Kararsızlıkla gelen uyumluluk
Birisi beni bir yere davet ettiğinde, şunu yer misin, bu filme gider misin dediğinde ilk iç güdüm her zaman kararsız birkaç dakikanın ardından gelen “evet” ile yanıt vermek oluyor. Bunu çoğu zaman “demek ki bu karar o kadar umurumda değil ki, karşıdakine kontrolü veriyorum” diyerek açıklardım. Daha yeni yeni bu açıklamanın ne kadar üzücü olduğunun farkına varıyorum.

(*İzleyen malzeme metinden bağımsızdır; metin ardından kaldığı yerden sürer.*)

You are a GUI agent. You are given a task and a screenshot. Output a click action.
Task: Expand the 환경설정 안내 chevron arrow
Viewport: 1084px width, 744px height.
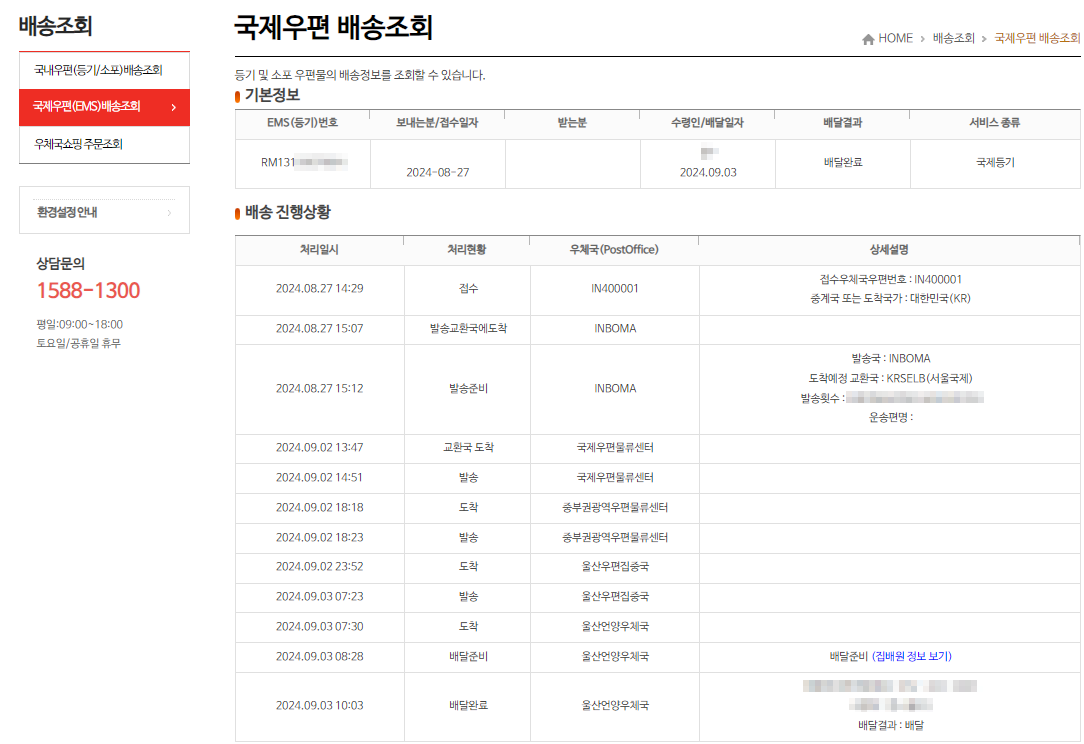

Evet, belki “bu akşam sinemaya gitmek istiyor muyum?” hayatımda vereceğim en önemli karar olmayabilir ama beni ilgilendiren bir karar. Belki o gün için planım yatağa girip kitap okumaktı ama başkasından gelen bir teklif bu planımı çok rahatça suya düşürdü. Çünkü başkasının bana teklif ettiği karar daha çok düşünülmüş, daha az sık karşıma çıkan, evet demezsem daha çok pişmanlık duyabileceğim bir karar gibi geliyor. Hayır diyerek bir daha elime geçmeyecek bir fırsatı reddediyorum gibi geliyor.

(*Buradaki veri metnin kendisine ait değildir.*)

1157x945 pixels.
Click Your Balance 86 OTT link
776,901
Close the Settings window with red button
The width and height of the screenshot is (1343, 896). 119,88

Bu şekilde karar vermenin ne zaman kendim için en iyi olanı olduğuna inandım bilmiyorum, ama içtenlikle söyleyebilirim ki uzun zamandır kendimi kandırıyorum! Evet demenin iyiliklerine kuşkusuz inanmamın birkaç sebebi vardı, ilki bazen bu şekilde düşünmenin kendim için yararlı olabileceğini düşünmem. Eğer bir aydır sosyalleşmemişsem, yalnızlıktan şikayetçiysem ama değiştirmek için bir şey yapmıyorsam ve biri beni bir partiye davet ediyorsa belki de bu teklif gerçekten de monotonumdan çıkmak için iyi bir fırsat olabilir.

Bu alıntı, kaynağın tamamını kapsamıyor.